— start Entries supplied —

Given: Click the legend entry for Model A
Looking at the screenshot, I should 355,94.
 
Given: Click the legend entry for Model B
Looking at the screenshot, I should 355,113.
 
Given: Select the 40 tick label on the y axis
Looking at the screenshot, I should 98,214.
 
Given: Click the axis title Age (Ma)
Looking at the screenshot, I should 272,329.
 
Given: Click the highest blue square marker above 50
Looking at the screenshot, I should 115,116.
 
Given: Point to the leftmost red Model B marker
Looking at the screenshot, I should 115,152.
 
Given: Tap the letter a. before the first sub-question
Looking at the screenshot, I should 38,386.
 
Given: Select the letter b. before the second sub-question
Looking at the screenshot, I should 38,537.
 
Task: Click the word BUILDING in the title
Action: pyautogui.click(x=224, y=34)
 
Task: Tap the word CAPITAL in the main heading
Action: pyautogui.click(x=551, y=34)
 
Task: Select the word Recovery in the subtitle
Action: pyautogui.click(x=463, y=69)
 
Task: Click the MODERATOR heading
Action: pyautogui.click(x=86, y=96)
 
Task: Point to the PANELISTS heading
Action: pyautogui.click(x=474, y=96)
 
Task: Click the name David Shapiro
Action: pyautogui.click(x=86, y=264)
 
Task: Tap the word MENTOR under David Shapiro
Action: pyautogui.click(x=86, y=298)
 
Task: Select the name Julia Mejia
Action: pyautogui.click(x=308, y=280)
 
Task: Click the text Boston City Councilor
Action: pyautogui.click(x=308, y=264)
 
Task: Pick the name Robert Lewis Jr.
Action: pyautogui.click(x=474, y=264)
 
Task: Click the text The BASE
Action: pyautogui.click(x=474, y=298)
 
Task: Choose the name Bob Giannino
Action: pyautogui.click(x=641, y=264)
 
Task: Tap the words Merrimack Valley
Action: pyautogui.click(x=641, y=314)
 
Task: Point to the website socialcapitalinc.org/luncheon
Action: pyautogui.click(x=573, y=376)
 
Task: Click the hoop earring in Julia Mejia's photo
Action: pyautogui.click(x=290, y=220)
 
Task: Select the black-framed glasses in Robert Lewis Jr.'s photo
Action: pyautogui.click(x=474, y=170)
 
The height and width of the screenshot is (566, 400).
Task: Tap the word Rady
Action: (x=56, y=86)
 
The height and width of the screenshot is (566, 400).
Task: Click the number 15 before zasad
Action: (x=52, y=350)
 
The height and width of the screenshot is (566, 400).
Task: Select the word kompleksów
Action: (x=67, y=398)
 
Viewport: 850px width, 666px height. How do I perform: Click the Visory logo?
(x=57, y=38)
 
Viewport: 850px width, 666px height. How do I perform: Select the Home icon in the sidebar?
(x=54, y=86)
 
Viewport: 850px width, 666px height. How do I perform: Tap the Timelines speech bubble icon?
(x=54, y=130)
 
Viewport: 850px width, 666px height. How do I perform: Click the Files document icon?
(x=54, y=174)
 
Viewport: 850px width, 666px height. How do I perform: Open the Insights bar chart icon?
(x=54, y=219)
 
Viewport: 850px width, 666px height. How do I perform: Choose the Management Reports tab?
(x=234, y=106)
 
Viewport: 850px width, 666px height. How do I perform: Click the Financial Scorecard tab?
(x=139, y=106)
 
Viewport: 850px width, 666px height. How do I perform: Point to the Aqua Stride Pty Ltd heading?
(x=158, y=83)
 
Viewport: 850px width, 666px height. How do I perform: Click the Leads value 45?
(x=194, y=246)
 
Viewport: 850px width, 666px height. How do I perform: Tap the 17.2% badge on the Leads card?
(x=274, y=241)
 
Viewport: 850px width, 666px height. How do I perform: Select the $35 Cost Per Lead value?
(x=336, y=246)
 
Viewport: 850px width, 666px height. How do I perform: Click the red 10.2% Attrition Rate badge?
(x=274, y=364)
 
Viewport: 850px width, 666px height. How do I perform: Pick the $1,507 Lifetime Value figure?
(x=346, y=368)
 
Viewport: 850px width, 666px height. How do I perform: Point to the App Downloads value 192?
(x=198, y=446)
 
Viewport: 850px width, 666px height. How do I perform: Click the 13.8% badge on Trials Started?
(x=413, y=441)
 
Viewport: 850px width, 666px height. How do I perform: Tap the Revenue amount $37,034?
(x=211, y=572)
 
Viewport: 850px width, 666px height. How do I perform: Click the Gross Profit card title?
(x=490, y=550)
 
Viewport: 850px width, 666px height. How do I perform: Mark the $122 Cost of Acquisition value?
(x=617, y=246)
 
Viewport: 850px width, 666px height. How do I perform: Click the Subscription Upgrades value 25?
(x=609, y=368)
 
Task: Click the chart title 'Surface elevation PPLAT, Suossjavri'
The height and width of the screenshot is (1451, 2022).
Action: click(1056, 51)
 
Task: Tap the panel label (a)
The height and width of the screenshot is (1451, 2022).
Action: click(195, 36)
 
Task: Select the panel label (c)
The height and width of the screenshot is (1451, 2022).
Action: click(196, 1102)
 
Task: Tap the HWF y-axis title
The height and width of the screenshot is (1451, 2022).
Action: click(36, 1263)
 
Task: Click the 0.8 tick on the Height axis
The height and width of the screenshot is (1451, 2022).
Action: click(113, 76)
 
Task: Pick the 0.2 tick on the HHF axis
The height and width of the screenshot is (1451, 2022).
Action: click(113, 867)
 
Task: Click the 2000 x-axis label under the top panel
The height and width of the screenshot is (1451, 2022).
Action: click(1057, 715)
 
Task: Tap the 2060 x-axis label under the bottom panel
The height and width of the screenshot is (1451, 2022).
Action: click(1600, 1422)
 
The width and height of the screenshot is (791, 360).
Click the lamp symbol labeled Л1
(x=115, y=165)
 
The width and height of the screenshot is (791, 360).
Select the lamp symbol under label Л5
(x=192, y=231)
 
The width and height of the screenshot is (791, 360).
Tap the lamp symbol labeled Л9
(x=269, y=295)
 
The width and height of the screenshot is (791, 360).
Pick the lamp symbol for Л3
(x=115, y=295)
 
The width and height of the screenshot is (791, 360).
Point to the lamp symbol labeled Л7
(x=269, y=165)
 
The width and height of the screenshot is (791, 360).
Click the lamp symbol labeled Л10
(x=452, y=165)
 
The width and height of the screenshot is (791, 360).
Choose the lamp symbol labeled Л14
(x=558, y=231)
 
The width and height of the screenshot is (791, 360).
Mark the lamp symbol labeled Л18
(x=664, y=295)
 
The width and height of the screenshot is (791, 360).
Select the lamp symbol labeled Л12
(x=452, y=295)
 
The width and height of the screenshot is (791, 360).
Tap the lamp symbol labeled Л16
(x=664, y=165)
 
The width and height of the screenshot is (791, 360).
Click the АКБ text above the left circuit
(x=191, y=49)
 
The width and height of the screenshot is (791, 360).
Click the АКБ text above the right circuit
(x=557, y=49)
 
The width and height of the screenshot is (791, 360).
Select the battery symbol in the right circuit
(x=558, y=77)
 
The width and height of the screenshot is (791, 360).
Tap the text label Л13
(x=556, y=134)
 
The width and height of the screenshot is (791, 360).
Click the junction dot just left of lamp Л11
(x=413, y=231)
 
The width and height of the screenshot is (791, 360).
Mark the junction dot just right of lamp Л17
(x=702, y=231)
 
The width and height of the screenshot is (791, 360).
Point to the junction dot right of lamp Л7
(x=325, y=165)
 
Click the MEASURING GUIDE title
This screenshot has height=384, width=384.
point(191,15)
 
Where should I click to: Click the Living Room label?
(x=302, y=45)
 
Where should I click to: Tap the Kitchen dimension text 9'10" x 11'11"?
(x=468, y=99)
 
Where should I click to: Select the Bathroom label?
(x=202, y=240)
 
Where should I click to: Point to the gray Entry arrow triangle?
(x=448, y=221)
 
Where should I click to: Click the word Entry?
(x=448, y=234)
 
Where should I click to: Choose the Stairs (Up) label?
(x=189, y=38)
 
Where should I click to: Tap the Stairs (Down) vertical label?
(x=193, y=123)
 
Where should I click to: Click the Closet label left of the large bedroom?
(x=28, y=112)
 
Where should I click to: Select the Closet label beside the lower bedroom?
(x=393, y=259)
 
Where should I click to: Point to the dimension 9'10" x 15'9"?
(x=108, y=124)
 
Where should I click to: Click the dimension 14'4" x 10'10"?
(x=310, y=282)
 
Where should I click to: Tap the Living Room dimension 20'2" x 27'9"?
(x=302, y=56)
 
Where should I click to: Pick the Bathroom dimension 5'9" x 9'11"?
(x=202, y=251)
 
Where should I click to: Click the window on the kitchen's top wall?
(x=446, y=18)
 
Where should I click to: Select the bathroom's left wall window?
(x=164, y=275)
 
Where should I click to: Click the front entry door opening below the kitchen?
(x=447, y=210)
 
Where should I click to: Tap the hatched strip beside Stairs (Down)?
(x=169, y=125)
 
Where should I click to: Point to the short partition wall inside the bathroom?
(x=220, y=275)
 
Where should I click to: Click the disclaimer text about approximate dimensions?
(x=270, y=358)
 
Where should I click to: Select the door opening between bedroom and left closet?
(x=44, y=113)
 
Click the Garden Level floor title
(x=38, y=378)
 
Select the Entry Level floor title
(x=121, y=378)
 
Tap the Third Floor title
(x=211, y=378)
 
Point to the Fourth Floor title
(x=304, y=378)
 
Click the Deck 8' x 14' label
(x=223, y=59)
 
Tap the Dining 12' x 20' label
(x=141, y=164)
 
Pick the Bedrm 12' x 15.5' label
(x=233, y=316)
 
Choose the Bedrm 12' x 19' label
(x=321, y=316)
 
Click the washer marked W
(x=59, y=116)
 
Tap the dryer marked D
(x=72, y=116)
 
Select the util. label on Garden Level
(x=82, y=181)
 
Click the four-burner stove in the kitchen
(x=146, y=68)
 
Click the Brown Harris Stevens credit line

— end Entries supplied —

- **Task details**: Update the stretch from the start of the items through the line containing "Action: pyautogui.click(x=86, y=264)" by replacing "Model B" with "Series B" and leaving all else unchanged.

- **Task solution**:
Given: Click the legend entry for Model A
Looking at the screenshot, I should 355,94.
 
Given: Click the legend entry for Series B
Looking at the screenshot, I should 355,113.
 
Given: Select the 40 tick label on the y axis
Looking at the screenshot, I should 98,214.
 
Given: Click the axis title Age (Ma)
Looking at the screenshot, I should 272,329.
 
Given: Click the highest blue square marker above 50
Looking at the screenshot, I should 115,116.
 
Given: Point to the leftmost red Series B marker
Looking at the screenshot, I should 115,152.
 
Given: Tap the letter a. before the first sub-question
Looking at the screenshot, I should 38,386.
 
Given: Select the letter b. before the second sub-question
Looking at the screenshot, I should 38,537.
 
Task: Click the word BUILDING in the title
Action: pyautogui.click(x=224, y=34)
 
Task: Tap the word CAPITAL in the main heading
Action: pyautogui.click(x=551, y=34)
 
Task: Select the word Recovery in the subtitle
Action: pyautogui.click(x=463, y=69)
 
Task: Click the MODERATOR heading
Action: pyautogui.click(x=86, y=96)
 
Task: Point to the PANELISTS heading
Action: pyautogui.click(x=474, y=96)
 
Task: Click the name David Shapiro
Action: pyautogui.click(x=86, y=264)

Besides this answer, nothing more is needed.